• EXERCISE TEXT:
The major concern is that cervical cancer is often considered a preventable condition. Unfortunately, it still remains a major concern among the African female population. At least 22% of cancers diagnosed among women in Africa are cervical cancer.
Human Papillomavirus And Cervical Cancer
Current estimates for cervical cancer seem to have a connection to the rate of sexually transmitted diseases in African countries. Research suggests that one of the most critical causes that women need to realize is human papillomavirus. Also called HPV, an estimated 70% of cervical cancer cases in Africa are now thought to be associated with this STD.
Early detection of human papillomavirus is a key element in reducing the risk of cervical cancer. Unfortunately, many women will only discover their HPV infection once cervical cancer has already developed. With this in mind, sexually active women need to ensure they are frequently tested for HPV, as well as other common STDs in Africa.
Warts are the most common symptom associated with an HPV infection. These warts will most often affect the genital area of the woman. African women are urged to be on the lookout for such warts. This becomes a major concern among women who are sexually active today.
Testing for HPV infection is a relatively easy and straightforward process. In some cases, HPV may be diagnosed through visual inspection of warts that have developed. There are additional tests that can also be performed. This can help the doctor make a more accurate diagnosis. Other possible causes behind warts can also be ruled out when additional tests are ordered.
An effective HPV vaccine is available. This can help to effectively reduce the risk of African women. Safe sex is another important preventative strategy to consider.
Cervical cancer is common in Africa, along with the STD human papillomavirus. These two have a close relation. The World Health Organization urge women in Africa to undergo frequent HPV testing. Appropriate measures are required to assist in reducing the incidence of cervical cancer among the African female population. Early diagnosis plays a key role in assuring such a goal can be reached.

• PROVIDED MATERIAL:
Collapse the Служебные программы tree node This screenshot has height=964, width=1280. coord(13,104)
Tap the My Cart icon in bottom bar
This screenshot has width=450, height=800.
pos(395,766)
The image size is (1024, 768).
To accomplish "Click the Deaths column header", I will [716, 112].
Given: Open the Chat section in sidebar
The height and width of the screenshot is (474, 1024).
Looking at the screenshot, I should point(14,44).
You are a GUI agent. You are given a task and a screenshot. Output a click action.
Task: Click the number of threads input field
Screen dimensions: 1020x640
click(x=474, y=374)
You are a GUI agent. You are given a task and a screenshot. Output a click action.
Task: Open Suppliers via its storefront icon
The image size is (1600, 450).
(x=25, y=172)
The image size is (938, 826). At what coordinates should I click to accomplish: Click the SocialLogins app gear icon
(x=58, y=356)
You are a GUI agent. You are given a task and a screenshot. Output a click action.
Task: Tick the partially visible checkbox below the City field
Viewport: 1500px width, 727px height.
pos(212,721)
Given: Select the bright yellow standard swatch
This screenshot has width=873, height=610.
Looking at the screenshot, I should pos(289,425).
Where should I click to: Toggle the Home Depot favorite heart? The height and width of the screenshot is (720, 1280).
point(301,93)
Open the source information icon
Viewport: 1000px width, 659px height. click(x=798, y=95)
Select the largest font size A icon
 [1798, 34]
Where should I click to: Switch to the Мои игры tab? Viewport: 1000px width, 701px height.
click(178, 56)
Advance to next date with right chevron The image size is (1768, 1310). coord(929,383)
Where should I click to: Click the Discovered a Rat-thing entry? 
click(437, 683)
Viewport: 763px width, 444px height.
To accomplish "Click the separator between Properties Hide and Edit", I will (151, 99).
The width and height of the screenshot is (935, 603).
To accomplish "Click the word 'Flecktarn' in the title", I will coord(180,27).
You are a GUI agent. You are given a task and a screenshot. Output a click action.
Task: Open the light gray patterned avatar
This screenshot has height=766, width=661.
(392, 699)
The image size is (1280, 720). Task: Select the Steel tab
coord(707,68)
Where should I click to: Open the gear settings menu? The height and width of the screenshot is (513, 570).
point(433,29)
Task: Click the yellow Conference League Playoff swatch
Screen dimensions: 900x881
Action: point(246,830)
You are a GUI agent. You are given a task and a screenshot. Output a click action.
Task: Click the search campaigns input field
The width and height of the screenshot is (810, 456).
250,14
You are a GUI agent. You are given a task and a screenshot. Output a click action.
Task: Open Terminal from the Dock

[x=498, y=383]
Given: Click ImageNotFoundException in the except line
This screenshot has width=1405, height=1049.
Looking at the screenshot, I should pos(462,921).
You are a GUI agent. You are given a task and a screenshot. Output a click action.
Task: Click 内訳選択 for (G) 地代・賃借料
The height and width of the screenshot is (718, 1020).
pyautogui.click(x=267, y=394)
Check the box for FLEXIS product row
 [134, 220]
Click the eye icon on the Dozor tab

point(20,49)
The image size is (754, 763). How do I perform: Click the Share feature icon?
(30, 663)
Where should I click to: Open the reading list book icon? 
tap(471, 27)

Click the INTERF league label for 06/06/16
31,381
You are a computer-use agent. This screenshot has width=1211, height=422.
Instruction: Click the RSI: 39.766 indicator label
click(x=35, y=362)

• EXERCISE: Output the portion of the text on cervical cancer in Africa from "The major concern" up to and including "are cervical cancer.", reproducing it word for word.

• YOUR RESPONSE:
The major concern is that cervical cancer is often considered a preventable condition. Unfortunately, it still remains a major concern among the African female population. At least 22% of cancers diagnosed among women in Africa are cervical cancer.